> [EXTRAHIERTER TEXT]:

Renaturierungsgesetz wird bahnbrechend sein
Das Renaturierungsgesetz ist das weltweit erste Gesetz, das eine ganze Staatengemeinschaft dazu verpflichtet, Natur nicht nur zu bewahren, sondern zusätzlich bereits zerstörte oder geschädigte Ökosysteme wieder in einen guten Zustand zu bringen. In der EU sind mehr als 80% der Lebensräume in einem schlechten Zustand. Unter dem Verlust an Artenvielfalt leiden nicht nur Tier und Mensch, sondern auch die Landwirtschaft. Wenn es keine bestäubenden Insekten gibt, geht auch die Agrarproduktion zurück. Die Welt der Wissenschaft hat das EU-Renaturierungsgesetz immer mehrheitlich unterstützt. Nur Politiker, die dem agrarischen Produktivitätswahn verhaftet sind, können gegen ein solches Gesetz stimmen. Argumentiert wird dann immer mit der angeblichen »Überregulierung«, doch ohne strenge und überprüfte Regeln geht wirksamer Naturschutz nicht.
Für Südtirol würde die Umsetzung wohltuende Auswirkungen haben: mehr Schutz bestehender Schutzgebiete, die Pflicht, weitere 5% der Landesfläche unter Schutz zu stellen, mehr Bemühungen zur Senkung des Einsatzes von Düngemitteln und Pestiziden in der Landwirtschaft, etwas mehr Biolandbau. Es wäre die Gelegenheit, mit zentralen Anliegen des Klimaplans 2040 ernst zu machen und die Landwirtschaft in die Pflicht zu nehmen (was im Klimaplan nicht wirklich geschieht).

> [GESTELLTE AUFGABE]: Geben Sie aus dem Text zum Renaturierungsgesetz den Abschnitt wörtlich wieder, der mit den Worten „Für Südtirol würde“ einsetzt und mit „nicht wirklich geschieht).“ schließt.

> [ANGEZEIGTE DATEN]:
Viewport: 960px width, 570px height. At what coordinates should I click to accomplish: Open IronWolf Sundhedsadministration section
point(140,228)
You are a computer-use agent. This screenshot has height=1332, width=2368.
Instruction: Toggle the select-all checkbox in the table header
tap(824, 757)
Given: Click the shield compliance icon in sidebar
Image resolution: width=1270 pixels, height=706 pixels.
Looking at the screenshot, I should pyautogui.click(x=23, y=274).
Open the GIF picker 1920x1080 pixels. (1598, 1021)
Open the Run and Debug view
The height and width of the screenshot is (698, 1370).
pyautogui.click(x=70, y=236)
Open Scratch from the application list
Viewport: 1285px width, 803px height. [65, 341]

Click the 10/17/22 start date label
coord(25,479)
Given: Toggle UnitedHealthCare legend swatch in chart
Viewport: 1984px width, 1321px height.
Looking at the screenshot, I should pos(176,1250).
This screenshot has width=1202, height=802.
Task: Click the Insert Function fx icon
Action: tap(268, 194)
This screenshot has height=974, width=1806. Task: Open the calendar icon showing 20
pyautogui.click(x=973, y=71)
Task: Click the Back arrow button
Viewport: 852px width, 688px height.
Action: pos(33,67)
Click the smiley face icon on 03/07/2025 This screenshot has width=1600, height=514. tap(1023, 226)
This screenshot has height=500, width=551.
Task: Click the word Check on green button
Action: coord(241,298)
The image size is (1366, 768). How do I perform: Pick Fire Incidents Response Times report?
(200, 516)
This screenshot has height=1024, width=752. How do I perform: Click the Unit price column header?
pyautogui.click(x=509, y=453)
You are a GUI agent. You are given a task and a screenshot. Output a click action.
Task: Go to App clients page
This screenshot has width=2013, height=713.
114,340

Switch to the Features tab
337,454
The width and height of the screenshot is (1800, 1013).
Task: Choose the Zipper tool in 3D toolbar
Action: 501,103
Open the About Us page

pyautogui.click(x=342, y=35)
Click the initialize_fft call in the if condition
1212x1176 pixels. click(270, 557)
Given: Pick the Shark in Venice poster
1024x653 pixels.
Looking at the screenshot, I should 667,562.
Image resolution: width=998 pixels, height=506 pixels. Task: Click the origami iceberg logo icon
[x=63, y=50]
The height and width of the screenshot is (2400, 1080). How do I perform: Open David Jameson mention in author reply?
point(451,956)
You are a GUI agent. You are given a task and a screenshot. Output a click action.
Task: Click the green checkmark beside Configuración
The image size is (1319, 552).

> [LÖSUNG DER AUFGABE]:
Für Südtirol würde die Umsetzung wohltuende Auswirkungen haben: mehr Schutz bestehender Schutzgebiete, die Pflicht, weitere 5% der Landesfläche unter Schutz zu stellen, mehr Bemühungen zur Senkung des Einsatzes von Düngemitteln und Pestiziden in der Landwirtschaft, etwas mehr Biolandbau. Es wäre die Gelegenheit, mit zentralen Anliegen des Klimaplans 2040 ernst zu machen und die Landwirtschaft in die Pflicht zu nehmen (was im Klimaplan nicht wirklich geschieht).